# Lake Camanche 9/4 (Northern Calif)



## LDUBS (Sep 5, 2017)

Seems smoke from wildfires has pretty much covered most of Northern California. See the hazy photo below. This is about 75 miles from my house. Sky looks the same at my place. I got out early this morning to avoid the rec boaters. Was on my way back to the dock by 9:30. Managed to boat 4 decent rainbows (largest was 21"). Lost two others. Released two smallmouths and a crappie. I was trolling at 30' to 40' in deep water. Caught everything at 30' to 35'. 

Anyway, this was a decent day of fishing for me!

Edit: Sorry, don't know what is going on with the upside-down photo, & don't know how to fix it.


----------



## Jim (Sep 8, 2017)

Thanks for the report!

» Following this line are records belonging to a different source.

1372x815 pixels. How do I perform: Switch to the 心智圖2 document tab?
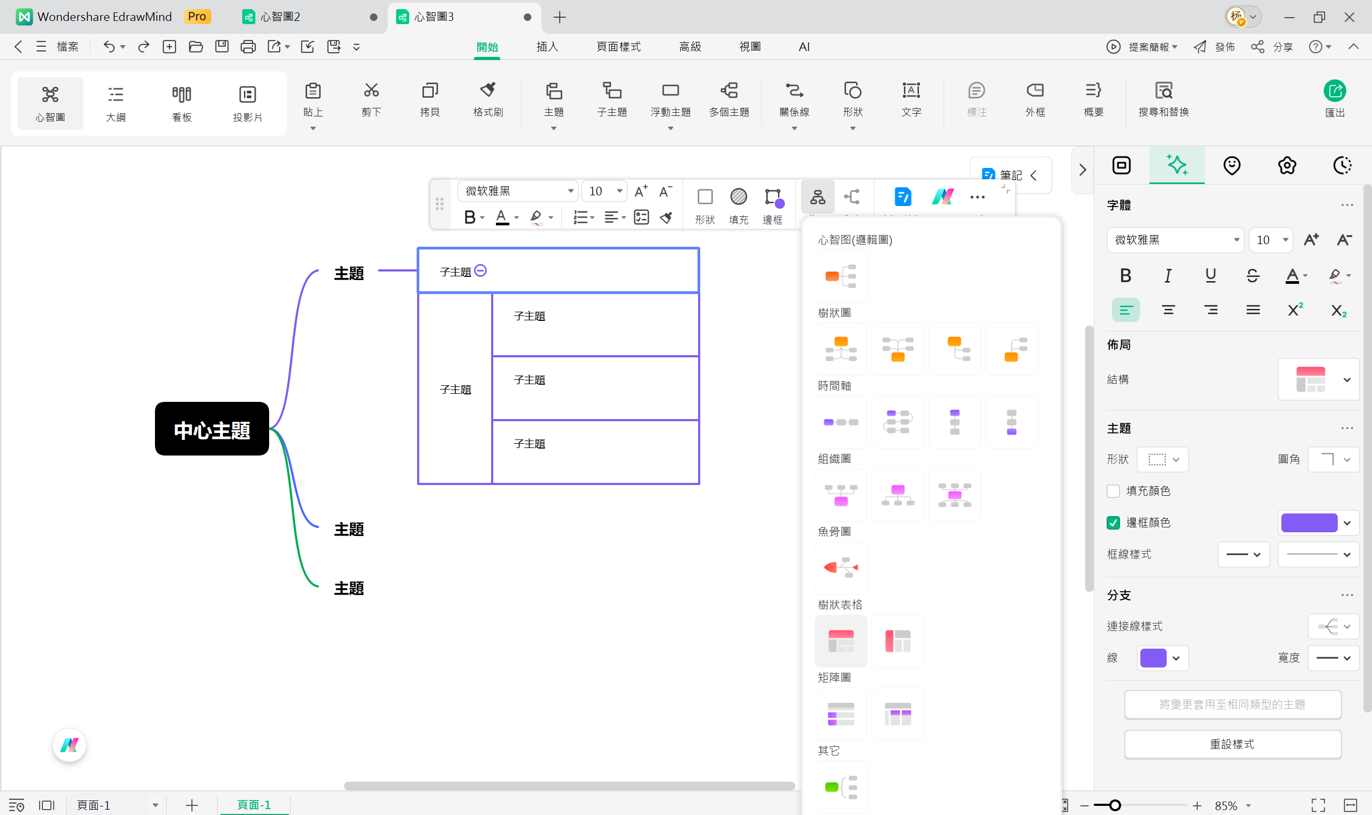click(x=279, y=17)
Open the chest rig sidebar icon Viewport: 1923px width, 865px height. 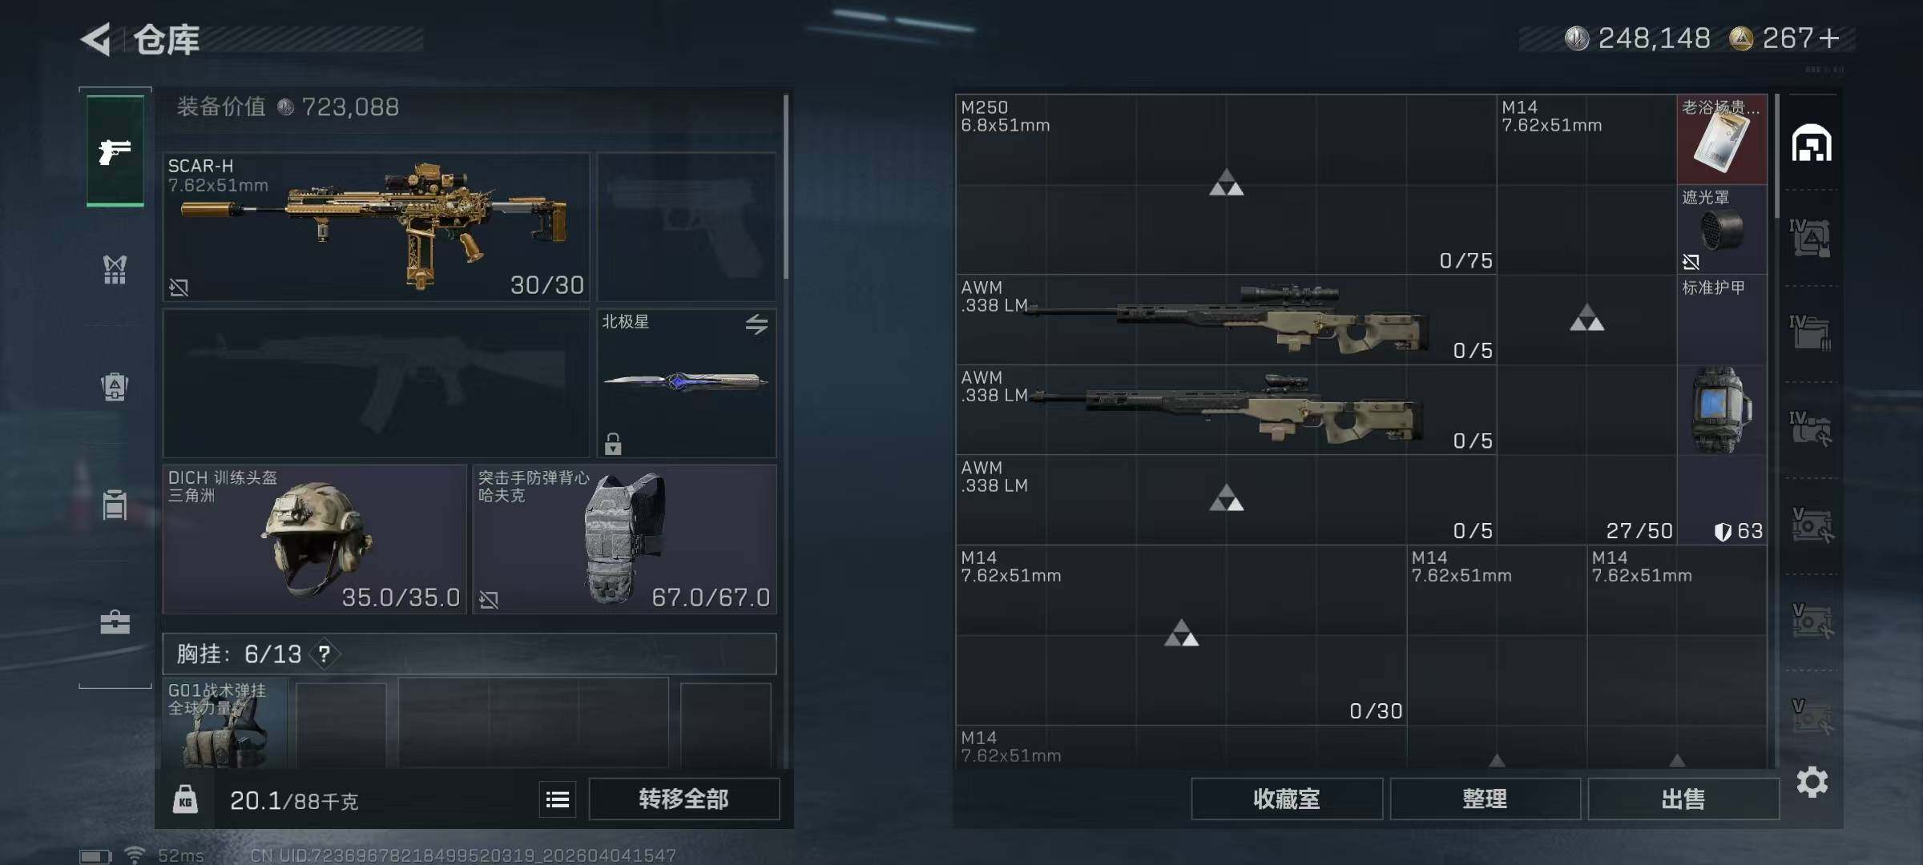[115, 269]
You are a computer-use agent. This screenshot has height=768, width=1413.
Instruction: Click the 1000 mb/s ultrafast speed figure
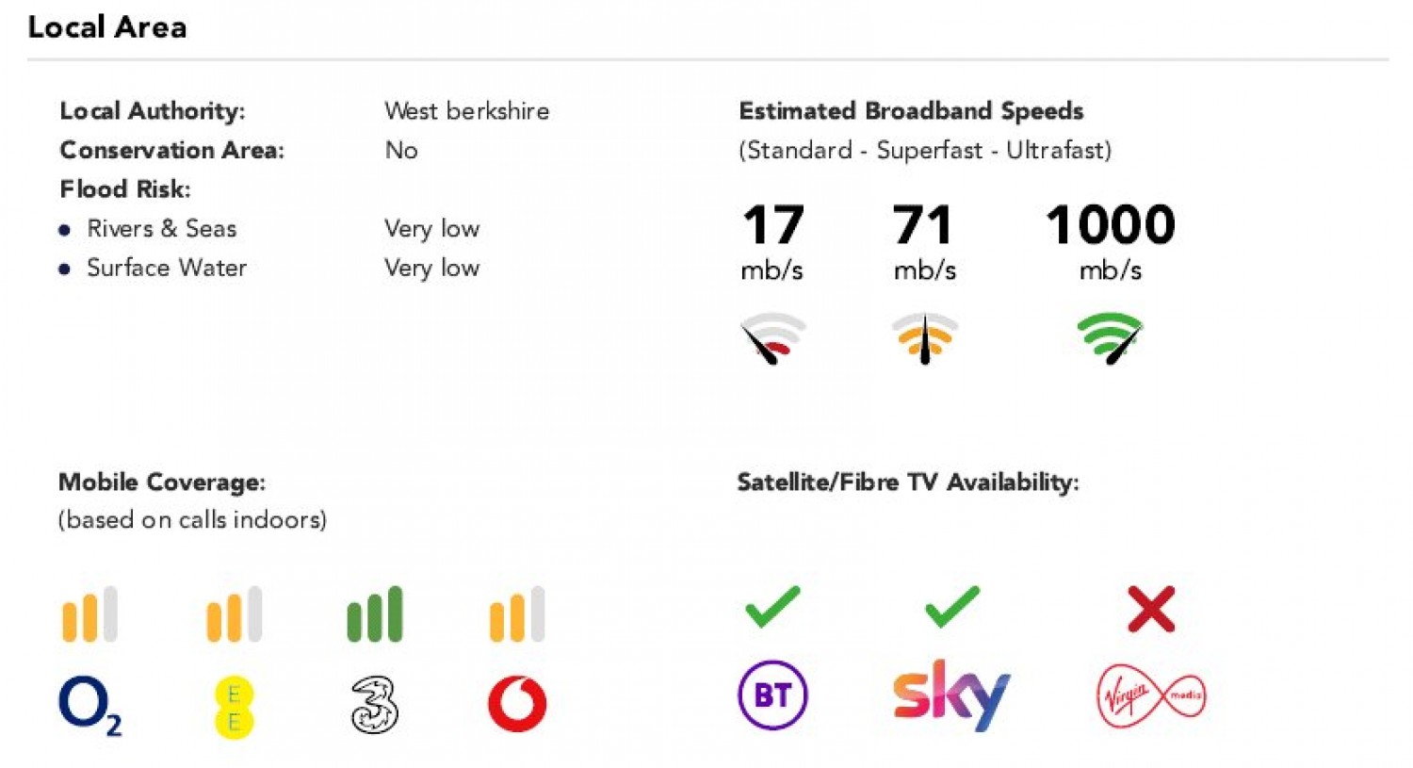(1111, 225)
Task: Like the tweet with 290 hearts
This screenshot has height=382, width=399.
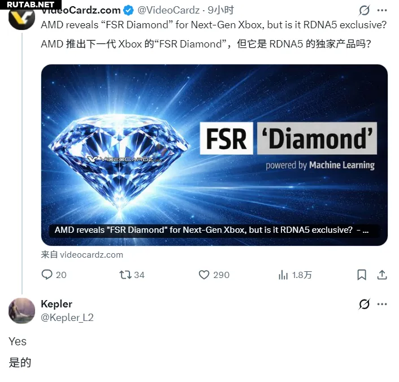Action: click(x=204, y=275)
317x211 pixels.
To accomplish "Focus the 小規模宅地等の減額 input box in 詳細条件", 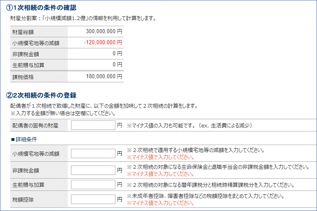I will 93,154.
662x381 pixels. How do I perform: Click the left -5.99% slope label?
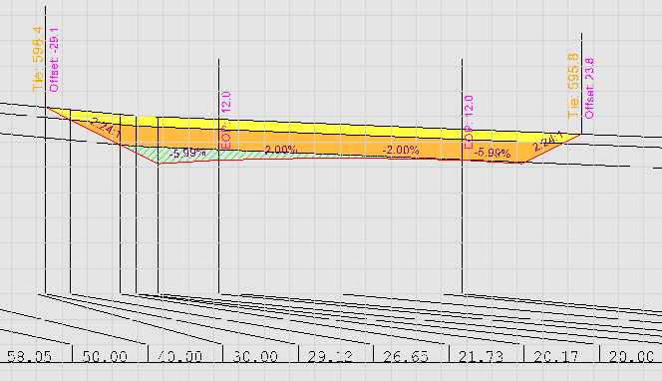click(187, 154)
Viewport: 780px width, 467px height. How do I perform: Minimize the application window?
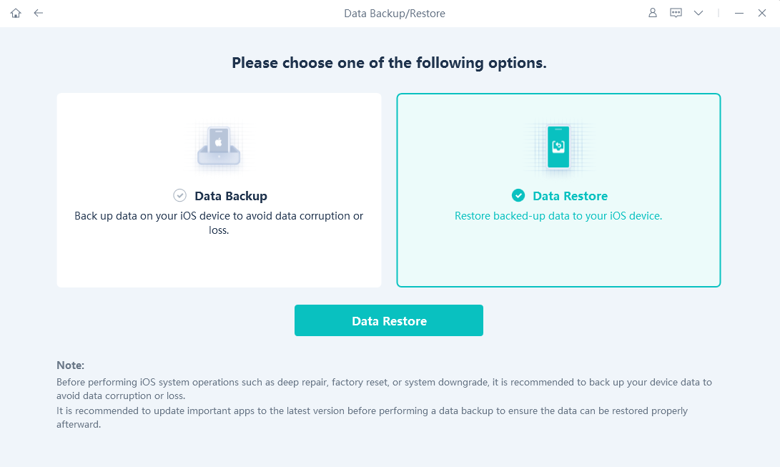[739, 14]
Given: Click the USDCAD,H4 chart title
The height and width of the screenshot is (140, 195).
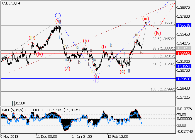Looking at the screenshot, I should tap(10, 3).
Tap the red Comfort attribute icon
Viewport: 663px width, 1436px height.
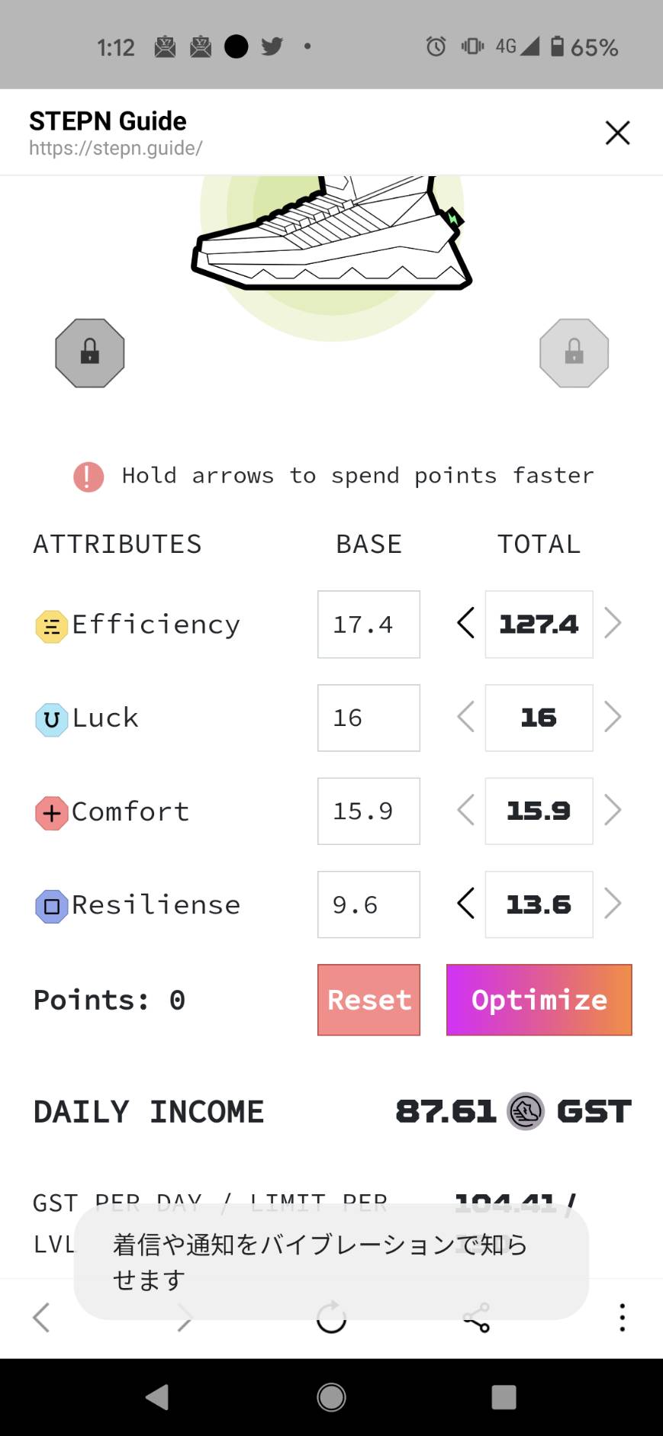[x=51, y=813]
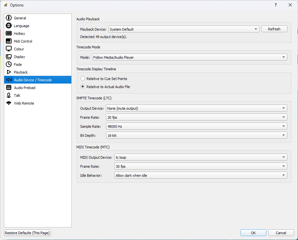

I want to fish Cali one day.


----------



## Stumpalump (Sep 8, 2017)

The news is all about Irma but if not for that all the wildfires would be noted. It's even nasty here near North of Phoenix. Nice catch!


----------



## LDUBS (Sep 8, 2017)

Right outside my front door is a mountain sticking up about 3,000 feet above my house's elevation. One day last week the smoke was so thick I couldn't even see it. 

I will take the smoke any day of the week over Irma or Harvey.


----------